On occasion, venues other than members' homes have been chosen for meeting places, among them the Memorial Art Gallery, the University Women's Club, Becque's Cafe (1895), the Chatterbox Club, and the Genesee Valley Club. In 1896 a "basket-picnic" was held at Emily Hollister's summer place at Charlotte on Lake Ontario; "Mr. Hollister met the members on Exchange Street and transported them. . . in Mr. Beckley's private car." In 1903 there was a boat trip on the canal to Fairport with a "basket-picnic . . . in a beautiful grove," and, in later years, a motor trip to Scottsville, and another, farther afield, to Wyoming County and the new clubhouse given to the women of Wyoming by member Lydia Coonley Ward. Midsummer "reunions" have been hosted on recent occasions by Marion Hawks, at the Hawks's summer home on Canandaigua Lake.

On occasion, guest speakers have addressed the group. Rose Alling notes in her history: "Mention should be made of the presence among us from time to time of men coming for a meeting at which they read papers. This list includes Claude Bragdon, Mr. William Hoyt, Rev. Dr. Hanna, now Archbishop, and Mr. Miner, Mr. Jack Warner, and papers from the pens of  Dr. Rhees, Mr. Alling, Dr. Gannett, and Dr. Slater were loaned for reading by one of us "21 An Eastman Kodak Company photographer, engaged to take a group photograph of members in 1970, was invited back to talk about the use of photography in crime detection. Other guest speakers have included the daughter of a "premier" of Holland (1905) and "a noted [woman] police officer from the Los Angeles force" (1912). In 1989, W. Stephen Thomas, director emeritus of the Rochester Museum and Science Center, was invited to talk on the history of Rochester clubs in preparation for The Wednesday Club's centennial.

The Papers

A review of papers prepared by members over the years reads, Rose Alling suggests in her history, like "a complete college course."  That "course" includes multiple subjects, from the fine arts to science, from civics to travel, from literature and philosophy to history.

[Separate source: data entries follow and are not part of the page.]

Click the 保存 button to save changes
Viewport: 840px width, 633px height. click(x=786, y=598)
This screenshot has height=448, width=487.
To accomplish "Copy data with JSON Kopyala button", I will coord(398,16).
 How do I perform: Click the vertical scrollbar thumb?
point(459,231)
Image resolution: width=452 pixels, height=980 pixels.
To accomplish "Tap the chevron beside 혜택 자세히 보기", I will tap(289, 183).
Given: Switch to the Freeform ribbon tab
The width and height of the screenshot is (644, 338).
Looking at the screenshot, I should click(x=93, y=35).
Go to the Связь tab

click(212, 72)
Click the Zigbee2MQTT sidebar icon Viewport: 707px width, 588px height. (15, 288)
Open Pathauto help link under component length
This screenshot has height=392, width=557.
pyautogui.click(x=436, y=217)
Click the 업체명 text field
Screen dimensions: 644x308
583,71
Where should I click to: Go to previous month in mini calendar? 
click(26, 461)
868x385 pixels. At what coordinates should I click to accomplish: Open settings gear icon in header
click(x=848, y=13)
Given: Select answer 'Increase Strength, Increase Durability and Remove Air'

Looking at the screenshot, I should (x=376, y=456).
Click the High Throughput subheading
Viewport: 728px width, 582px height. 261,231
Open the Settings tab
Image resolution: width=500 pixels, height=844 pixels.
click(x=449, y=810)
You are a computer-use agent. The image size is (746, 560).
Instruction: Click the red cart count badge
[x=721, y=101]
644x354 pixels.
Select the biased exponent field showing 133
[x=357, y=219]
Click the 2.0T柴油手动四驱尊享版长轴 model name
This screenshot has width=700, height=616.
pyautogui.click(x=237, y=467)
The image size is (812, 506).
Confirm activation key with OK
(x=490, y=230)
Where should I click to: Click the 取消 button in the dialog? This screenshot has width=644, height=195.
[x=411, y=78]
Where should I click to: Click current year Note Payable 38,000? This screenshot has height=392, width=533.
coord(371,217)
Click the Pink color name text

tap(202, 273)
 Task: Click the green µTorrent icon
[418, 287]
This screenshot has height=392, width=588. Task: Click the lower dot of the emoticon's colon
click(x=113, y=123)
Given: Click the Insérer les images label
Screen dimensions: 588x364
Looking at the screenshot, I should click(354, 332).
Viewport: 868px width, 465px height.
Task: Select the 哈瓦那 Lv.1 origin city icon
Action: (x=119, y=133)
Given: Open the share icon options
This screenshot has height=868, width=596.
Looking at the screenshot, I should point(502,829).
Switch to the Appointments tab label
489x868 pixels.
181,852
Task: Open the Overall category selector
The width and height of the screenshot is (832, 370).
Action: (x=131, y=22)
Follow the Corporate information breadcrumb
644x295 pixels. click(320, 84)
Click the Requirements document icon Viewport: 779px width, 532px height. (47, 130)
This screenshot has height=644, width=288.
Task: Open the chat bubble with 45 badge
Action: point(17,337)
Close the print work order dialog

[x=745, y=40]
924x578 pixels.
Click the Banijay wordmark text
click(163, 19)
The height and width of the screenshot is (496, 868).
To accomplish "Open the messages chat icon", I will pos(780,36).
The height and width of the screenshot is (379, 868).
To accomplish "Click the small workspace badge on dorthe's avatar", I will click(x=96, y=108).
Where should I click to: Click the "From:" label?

Preparation in the early days seems to have been a bit casual. How else to explain to today's members—who often spend months preparing for "the paper"—the frequency with which those first readers exchanged dates? To wit: minutes for the ninth, tenth, eleventh, and twelfth meetings (in 1891) reveal that, successively, "Mrs. Hoyt read in the place of Mrs. Hollister," "Mrs. Stoddard read in place of Mrs. Hoyt," "Miss Fisher read in place of Mrs. Gannett," and "Mrs. Hollister read in place of Mrs. Stoddard." (Perhaps these monthly fluctuations elicited Edwine Danforth's paper that year on "Elasticity"—read "in place of Mrs. Adams.") This apparently casual approach has been replaced by a secure rotation schedule which only the direst emergency can interrupt.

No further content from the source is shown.